The thoroughly denialist bent of the modern anti-choice movement was on full display in the reaction to this UNFPA report. went after this in its typical way, misrepresenting the arguments to give the false impression that maternal mortality from illegal abortion is not a big deal. It claims, based on the fact that the absolute number of abortion deaths is going down worldwide (which is because of increased contraception use, something LifeNews generally opposes), that “there is every reason to think that maternal mortality can be reduced by the full 75% called for by ICPD, and all without creating a right to abortion.”

Except that is not what the report says at all. On the contrary, the report is clear that while maternal mortality is going down overall, abortion death actually seems, percentage-wise, to be going up:

As of 2008, an estimated 47,000 maternal deaths were attributed to unsafe abortion, a decline from 69,000 deaths in 1990. But given that the number of deaths due to unsafe abortion has declined more slowly than the overall number of maternal deaths, unsafe abortions appear to account for a growing proportion of maternal deaths globally.

If LifeNews wanted to be intellectually honest, it could simply argue that a high death rate from illegal abortion is a price the site and its followers are willing to pay to send the message that abortion is wrong by banning it. (It would also admit that abortion bans are about nothing else but “sending a message,” as abortion bans are correlated with higher abortion rates.) Instead of just owning these beliefs and the consequences of them, and admitting that dead women is a price these anti-choicers are willing to pay in order to maintain sexual control and shame, LifeNews instead misleads and distorts.
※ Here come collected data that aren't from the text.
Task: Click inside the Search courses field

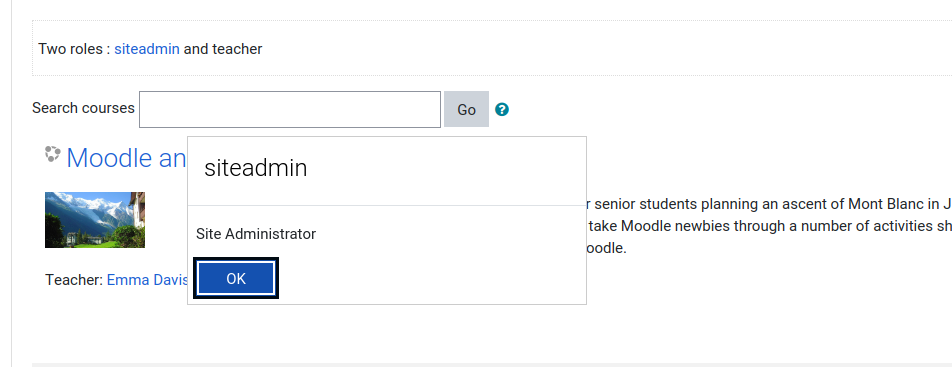Action: click(x=290, y=109)
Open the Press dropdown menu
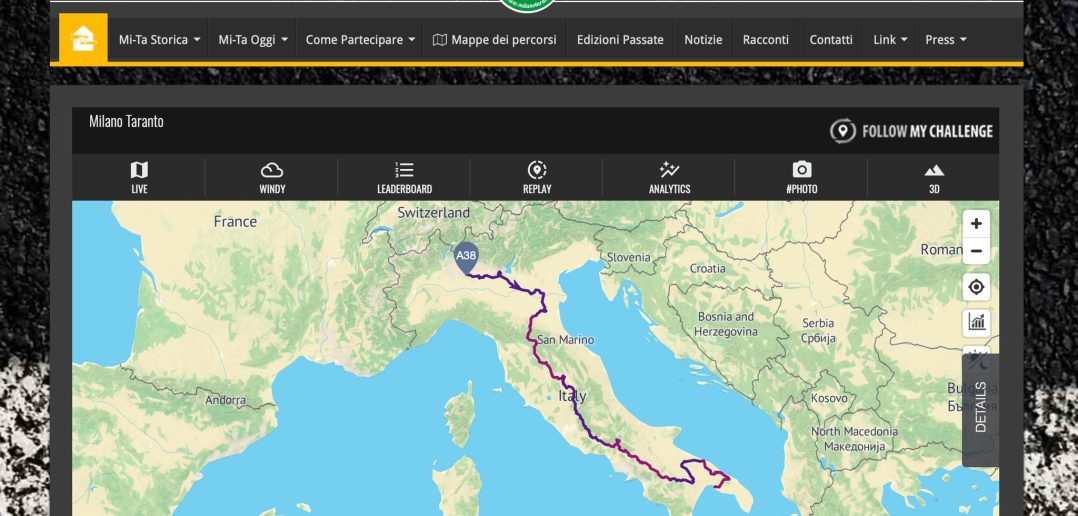This screenshot has width=1078, height=516. click(x=945, y=40)
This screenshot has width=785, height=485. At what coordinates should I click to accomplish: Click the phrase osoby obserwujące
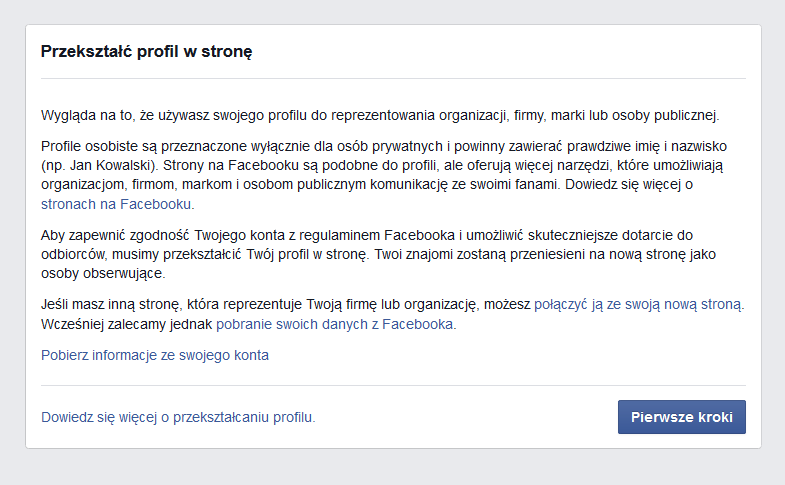point(102,274)
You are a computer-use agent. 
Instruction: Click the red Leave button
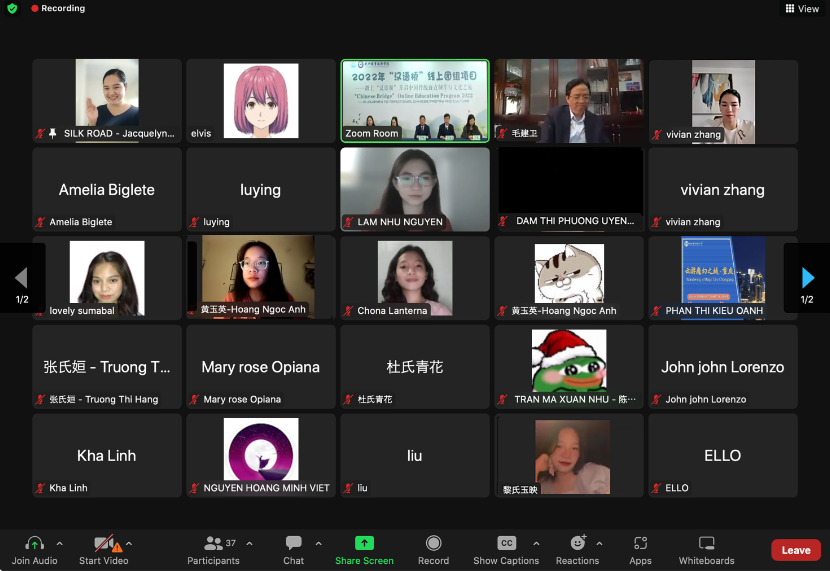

As with other denialists, this choice to favor dishonesty appears to be due to the fact that stating one’s moral priorities bluntly—admitting that one is more worried about policing sexuality than saving lives—makes a person seem pretty awful. So, in order to seem less awful, denialists lie. Which, ironically, makes them more awful, adding dishonesty to the list of moral transgressions necessary to uphold their ideological worldview.